# [Text for analysis]
○ ○ ○ ○

My life has consisted of serial efforts to meet or exceed expectations, obvious or imagined, in a wide variety of roles, both familial and those I’ve adopted. The past 18 months, I’ve been trying to succeed at fibromyalgia, depression and anxiety. I’m so tired of clinging ferociously to my climbing rope, aiming for a plateau that’s never quite visible to me.
It’s a good rope with strong fibers combining to create a tensile lifeline. The individual strands include my husband, family, friends, professional care, medication, painting, and gardening. If I never rise out of this particular episode of major depression, it won’t be due to faulty equipment. I feel like I’m responsible to get better to reflect the love and support I receive. I worry what they think of me and my circumstances, how long it’s taking for me to regain strength and stability. I pick at those fibers.
What if I let go? What if there is no plateau ahead and this effort is in vain? What is out there away from the rock face? What would it feel like?
If I stop holding on so tight, my whole body could release the tension from trying so hard to be worthy of my rope. Maybe I wouldn’t fall. Perhaps this time I’ll actually be able to let the weight of my world drop. I’m so tired from desperately wanting to be and do good,
When life events shake our world, because they always do and usually just when we think we’ve got it down, do we hold on tight and try to remain the same? Or do we let go?
Though I’ve pledged this to myself many times previously, I am going to let go and see what happens.

○ ○ ○ ○

# [Listed entries]
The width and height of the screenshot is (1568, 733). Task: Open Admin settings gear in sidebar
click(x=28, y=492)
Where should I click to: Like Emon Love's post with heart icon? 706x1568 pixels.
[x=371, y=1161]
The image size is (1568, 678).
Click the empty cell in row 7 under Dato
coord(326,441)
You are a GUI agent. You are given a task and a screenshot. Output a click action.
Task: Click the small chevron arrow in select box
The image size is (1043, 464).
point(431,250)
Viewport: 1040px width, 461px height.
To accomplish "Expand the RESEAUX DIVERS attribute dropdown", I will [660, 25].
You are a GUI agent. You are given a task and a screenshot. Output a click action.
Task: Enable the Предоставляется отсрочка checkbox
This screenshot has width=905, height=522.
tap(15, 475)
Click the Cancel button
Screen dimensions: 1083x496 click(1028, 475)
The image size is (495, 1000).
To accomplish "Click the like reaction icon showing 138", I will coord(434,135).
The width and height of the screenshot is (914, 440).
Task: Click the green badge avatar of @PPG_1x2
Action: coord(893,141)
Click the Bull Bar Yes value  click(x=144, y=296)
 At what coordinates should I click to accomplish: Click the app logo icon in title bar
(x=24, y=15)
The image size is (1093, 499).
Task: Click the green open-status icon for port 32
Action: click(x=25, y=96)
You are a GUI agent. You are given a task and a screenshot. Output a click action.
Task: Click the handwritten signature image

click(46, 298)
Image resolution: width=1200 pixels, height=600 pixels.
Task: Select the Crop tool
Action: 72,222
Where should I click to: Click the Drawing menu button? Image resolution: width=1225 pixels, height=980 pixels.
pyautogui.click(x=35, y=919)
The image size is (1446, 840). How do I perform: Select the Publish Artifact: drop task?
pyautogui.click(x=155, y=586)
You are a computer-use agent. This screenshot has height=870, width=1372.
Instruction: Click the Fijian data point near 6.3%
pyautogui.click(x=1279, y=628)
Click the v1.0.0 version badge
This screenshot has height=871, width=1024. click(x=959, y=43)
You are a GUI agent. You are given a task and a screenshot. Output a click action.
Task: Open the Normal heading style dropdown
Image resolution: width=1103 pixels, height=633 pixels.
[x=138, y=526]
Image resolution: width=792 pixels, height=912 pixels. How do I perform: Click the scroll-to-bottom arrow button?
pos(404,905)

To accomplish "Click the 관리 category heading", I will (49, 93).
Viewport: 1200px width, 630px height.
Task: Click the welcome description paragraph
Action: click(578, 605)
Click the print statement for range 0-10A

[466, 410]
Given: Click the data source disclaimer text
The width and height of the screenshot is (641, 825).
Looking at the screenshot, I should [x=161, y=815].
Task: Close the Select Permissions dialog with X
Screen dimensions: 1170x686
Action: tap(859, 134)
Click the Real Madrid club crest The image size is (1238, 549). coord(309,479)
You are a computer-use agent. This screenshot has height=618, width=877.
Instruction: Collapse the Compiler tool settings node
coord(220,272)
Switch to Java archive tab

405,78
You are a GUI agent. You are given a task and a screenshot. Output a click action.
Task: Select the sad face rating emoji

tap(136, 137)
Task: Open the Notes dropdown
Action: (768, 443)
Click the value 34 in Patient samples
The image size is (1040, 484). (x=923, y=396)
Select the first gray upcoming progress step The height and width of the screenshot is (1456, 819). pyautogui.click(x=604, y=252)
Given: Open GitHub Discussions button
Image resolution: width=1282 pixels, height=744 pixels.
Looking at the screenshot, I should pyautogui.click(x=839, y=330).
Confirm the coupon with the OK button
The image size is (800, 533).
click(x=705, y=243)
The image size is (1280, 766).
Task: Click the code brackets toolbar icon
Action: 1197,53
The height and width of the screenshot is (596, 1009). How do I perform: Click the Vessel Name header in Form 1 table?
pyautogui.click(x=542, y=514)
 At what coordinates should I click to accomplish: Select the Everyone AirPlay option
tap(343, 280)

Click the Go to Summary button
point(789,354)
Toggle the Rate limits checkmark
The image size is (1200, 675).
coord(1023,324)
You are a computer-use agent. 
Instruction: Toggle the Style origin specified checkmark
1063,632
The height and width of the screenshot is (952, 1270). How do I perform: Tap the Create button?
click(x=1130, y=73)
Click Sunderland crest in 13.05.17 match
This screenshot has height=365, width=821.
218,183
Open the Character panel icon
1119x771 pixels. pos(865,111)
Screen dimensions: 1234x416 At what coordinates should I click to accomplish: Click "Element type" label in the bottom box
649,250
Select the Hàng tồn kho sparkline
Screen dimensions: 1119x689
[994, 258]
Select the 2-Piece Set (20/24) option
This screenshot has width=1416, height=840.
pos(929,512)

○ ○ ○ ○

# [Task instructions]
Decide whether each statement agrees with the essay about the climbing rope above. Answer yes or no for each, and quote the words from the essay that decide it.
1. The writer names painting and gardening among the strands of the rope.
2. The writer has been dealing with fibromyalgia, depression and anxiety for five years.
3. This is the first time the writer has promised to let go.

# [Answer section]
1. Yes: "The individual strands include my husband, family, friends, professional care, medication, painting, and gardening."
2. No: "The past 18 months, I’ve been trying to succeed at fibromyalgia, depression and anxiety."
3. No: "Though I’ve pledged this to myself many times previously, I am going to let go and see what happens."